### Extracted text
....

Physics behind Gaussian Accelerator/ Magnetic Linear Accelerator

[x85247x]

Hi all. i have seen some videos on youtube and i am amazed by the videos of Gaussian accelerator/ Magnetic linear accelerator. As i have a physics project coming up i may consider using this for my project, however i need to ensure that this experiment is within my syllabus. i have basically seen explanations from comments by other people in youtube and i realized there are many different type of explanations from people. Some explanations are * Newton 2nd and 3rd law*, *Conservation of energy, conservation of momentum* and something related to the * Newton's cradle* Base on people explanation, i did check them up on Wikipedia but i can't really seem to understand or confirm my understanding. Thus i hope people here can provide assistance such as provide me with explanation for this experiment.
If there is one, include the laws in explanation.

....

### Exercise requirements
1. Answer the following about the forum post on the Gaussian accelerator, one line each:
(a) Where did the poster see the videos of the accelerator?
(b) What kind of project does the poster have coming up?
(c) Where did the poster look up the explanations offered by other people?
2. Condense the paragraph of the Gaussian accelerator post that begins "Hi all. i have seen some videos" into a short bulleted list that keeps its main facts.
3. Take the forum post on the Gaussian accelerator further, continuing from its final sentence.

### Data shown

....

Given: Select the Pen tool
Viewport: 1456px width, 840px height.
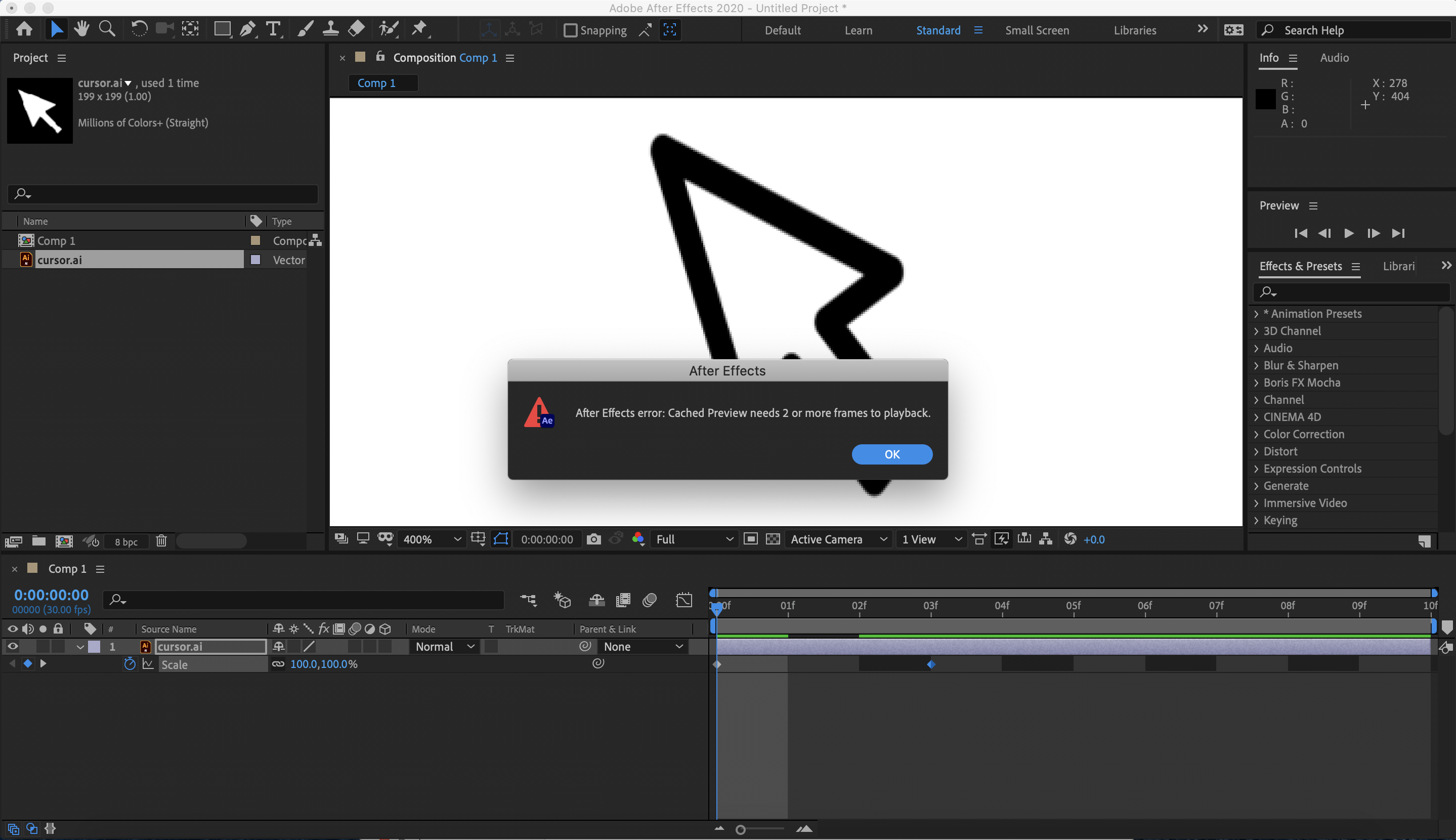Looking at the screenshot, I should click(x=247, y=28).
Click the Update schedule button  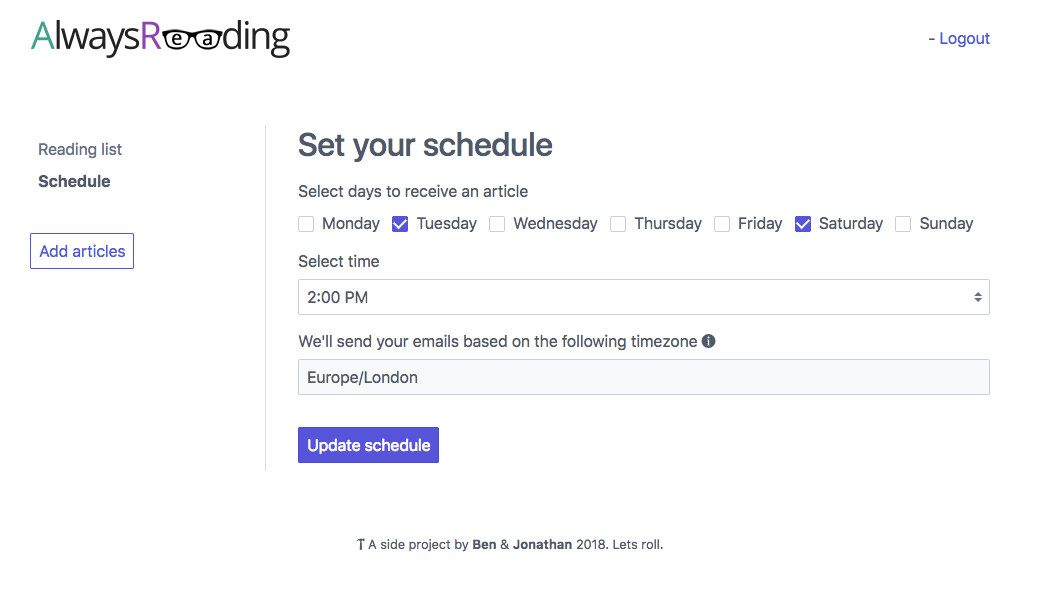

....

### Responses by task
1.
(a) On YouTube.
(b) A physics project.
(c) On Wikipedia.

2.
- The poster was impressed by YouTube videos of the Gaussian (magnetic linear) accelerator.
- The poster is considering it for an upcoming physics project but must confirm that it falls within the syllabus.
- YouTube commenters offered differing explanations: Newton's second and third laws, conservation of energy, conservation of momentum, and something related to Newton's cradle.
- Checking these on Wikipedia did not help the poster understand or confirm them.
- The poster asks the forum for an explanation of the experiment.

3.
Below are some Videos that i have watched related to Gaussian accelerator/ Magnetic linear accelerator. （Not mine)

http://www.youtube.com/watch?v=i6JCzkSAc5E&feature=related
http://www.youtube.com/watch?v=epf1AUvG32M&feature=related


All helps are appreciated!

 

[Bob S]

This is a nice little science project, but it certainly is not original. Basically a ball bearing is attracted to a strong neodymium-iron magnet, and the momentum at impact is mechanically transferred through the magnet to an equal mass ball bearing on the other side of the magnet that is only weakly attracted to (slowed down by) (restraining force) the magnet due to the two extra ball bearings that act as spacers. So it acts like a momentum multiplier.

 

[x85247x]

Thanks Bob, but does it include any law in it? Anyone?

 

[Bob S]

Thanks Bob, but does it include any law in it? Anyone?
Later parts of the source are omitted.